TRIBUNNEWS.COM, JAKARTA - Direktur Tindak Pidana Ekonomi dan Khusus Bareskrim Polri, Brigjen Victor E Simanjuntak mengatakan Indonesia merupakan negara yang rawan pelaku cyber crime.
"Saat acara Global Conference on Cyber Space 2015 (GCCS 2015) di Den Haag Belanda. Indonesia mendapat catatan sebagai salah satu negara yang marak pelaku cyber crime," ujar Victor, Senin (20/4/2015) di Mabes Polri.
Tentunya, hal itu menurut Victor sangat mencoreng nama baik Indonesia di mata Internasional, dengan memberikan stigma tidak aman melakukan transaksi bisnis dengan Indonesia.

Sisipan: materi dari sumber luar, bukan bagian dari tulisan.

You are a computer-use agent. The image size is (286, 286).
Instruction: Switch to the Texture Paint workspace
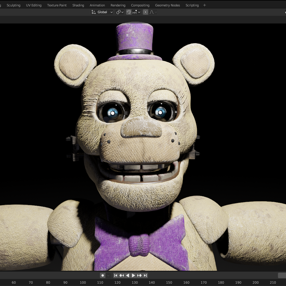57,5
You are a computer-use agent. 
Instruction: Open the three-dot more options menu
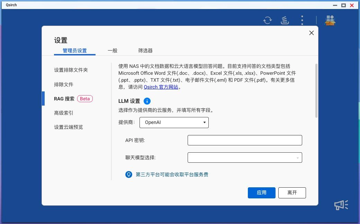pos(302,20)
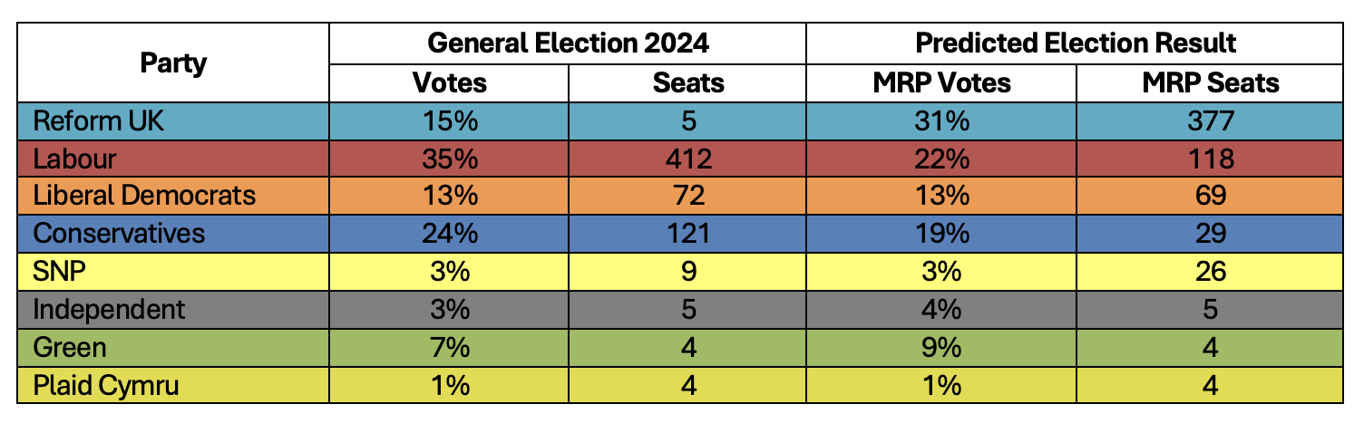Select the Reform UK row label
1364x433 pixels.
click(98, 120)
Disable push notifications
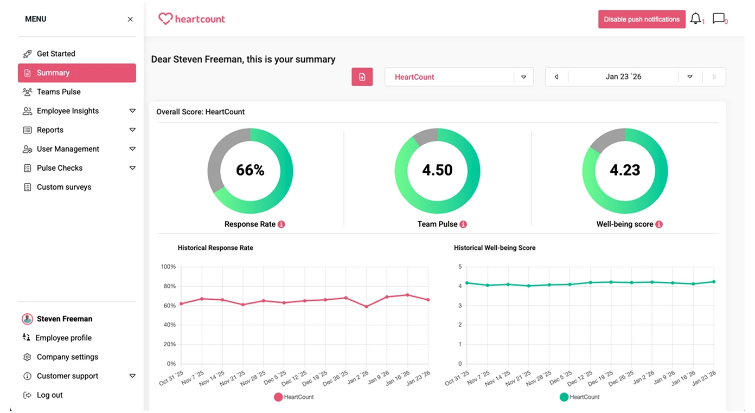The height and width of the screenshot is (413, 755). tap(641, 20)
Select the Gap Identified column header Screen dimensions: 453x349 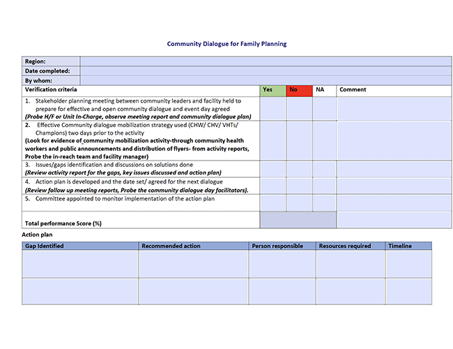pos(80,246)
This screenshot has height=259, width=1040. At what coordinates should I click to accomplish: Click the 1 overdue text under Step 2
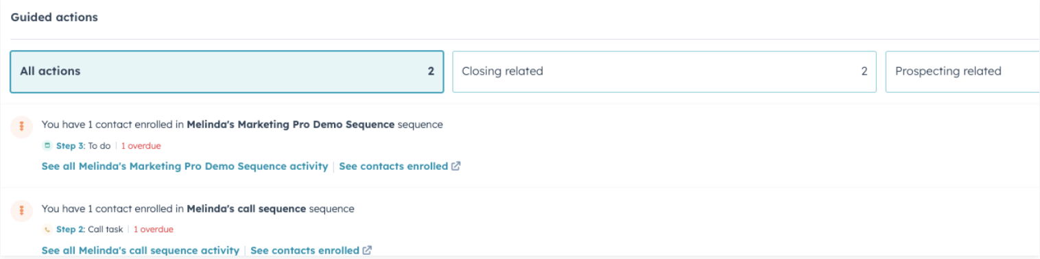coord(154,230)
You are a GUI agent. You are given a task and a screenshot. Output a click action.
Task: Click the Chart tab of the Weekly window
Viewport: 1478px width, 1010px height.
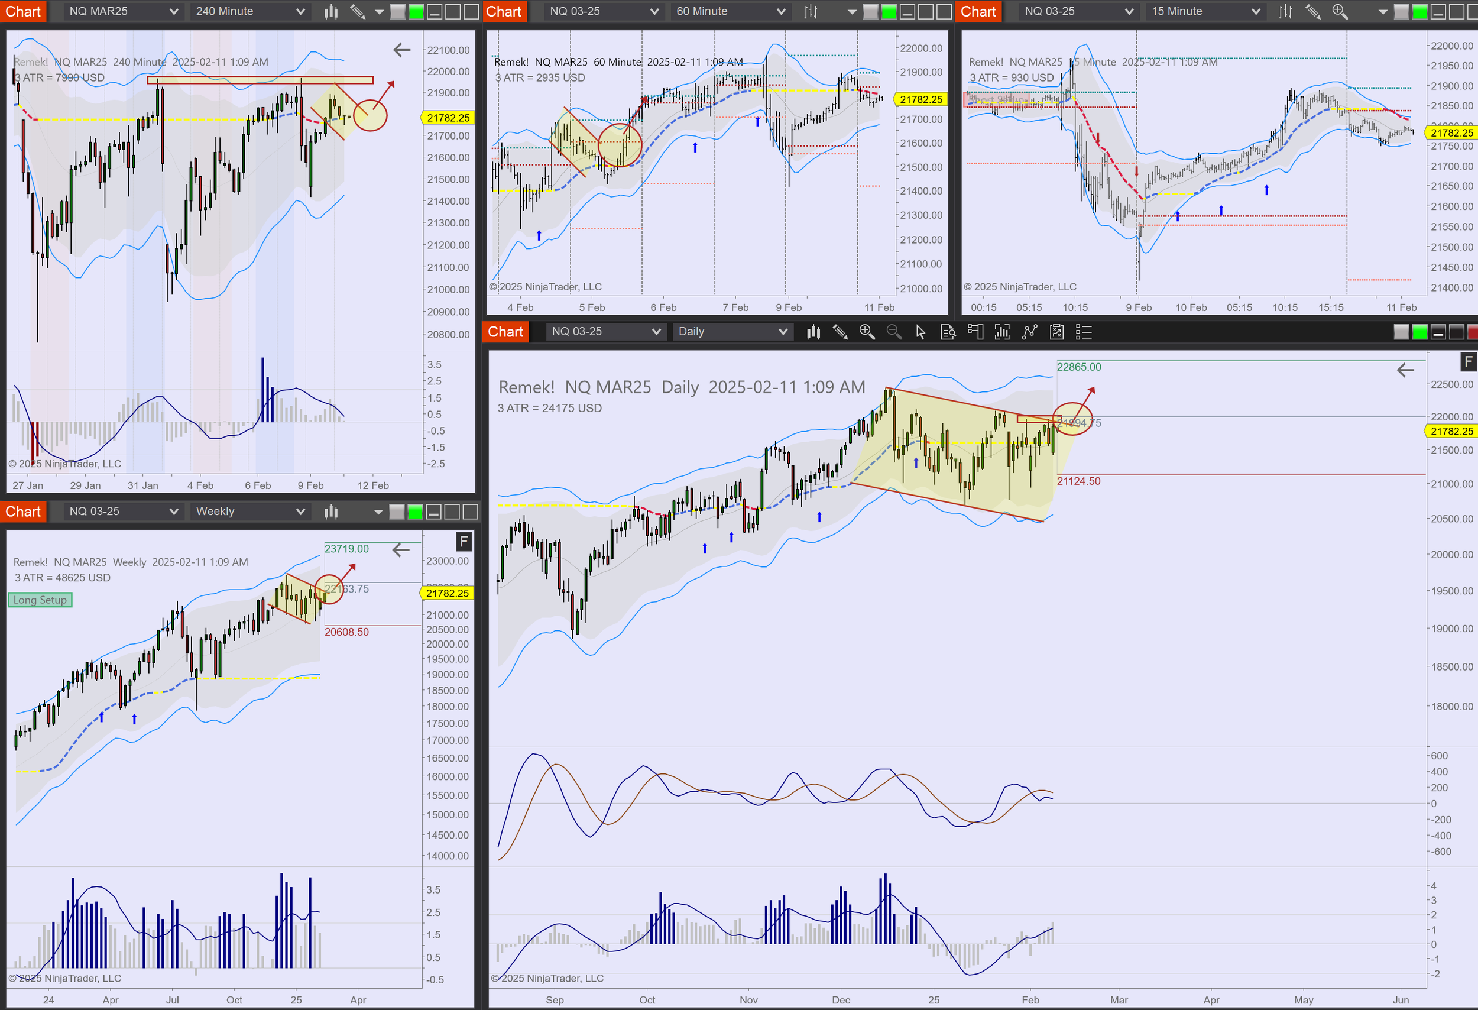[x=23, y=511]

Selama dua tahun terakhir, diutarakan Victor, Direktorat Tindak Pidana Ekonomi dan Khusus Bareskrim Polri telah menerima 101 laporan dari 35 negara dengan total kerugian sebesar Rp 34 miliar.
"Modus yang dilaporkan beragam cara seperti mulai dari penipuan penjualan barang, penipuan dengan memalsukan email, penipuan penanaman saham/investasi, penipuan melalui telepon, termasuk ATM skimming," tutur Victor.
Atas hal itu, Victor juga mengimbau pihak perbankan turut serta aktif mempertahankan nama baik RI dimata Internasional dengan melakukan berbagai upaya pencegahan.
Victor menambahkan fasilitas perbankan yang sering disalahgunakan untuk kejahatan adalah penggunaan rekening milik WNI yang direkrut oleh para pelaku cyber crime sebagai kurir yang bertugas membuka rekening bank, menerima uang hasil kejahatan, mengakui bahwa uang tersebut diterima atas perjanjian bisnis yang legal.
Termasuk menarik uang secara tunai dari bank untuk diserahkan ke pelaku cyber crima, setelah dipotong komisi untuk kurir.
Sebelumnya, Bareskrim Polri menangkap pelaku cyber crima yang adalah Warga Negara Bulgaria karena melakukan pencurian uang nasabah bank melalui ATM. Kini tersangka berinisial IIT ini telah ditahan di Mabes Polri.
Direktur Tindak Pidana Ekonomi dan Khusus Bareskrim Polri, Brigjen Victor E Simanjuntak mengatakan modus yang dilakukan tersangka merupakan modus baru.
Biasanya para pelaku pencurian uang nasabah melalui ATM dilakukan dengan memasang alat pembaca magnetic stripe kartu atau skimmer. Dan memasang hidden camera untuk mengetahui PIN yang digunakan korban.
Namun kali ini modus yang dilakukan IIT berbeda, dan tergolong modus baru. Dimana tersangka menggunakan alat penyadap menyerupai router yang mampu membaca jalur transaksi kartu ATM milik korban. Sesaat setelah korban memasukkan kartunya ke mesin ATM.
"Kejahatan ini diketahui sejak 7 Februari 2015, dimana penyidik kami menerima laporan dari sebuah bank swasta soal adanya aktivitas mencurigakan yang terekam CCTV pada beberapa lokasi ATM di Bali dan dilakukan oleh WNA," kata Victor, Senin (20/4/2015) di Mabes Polri.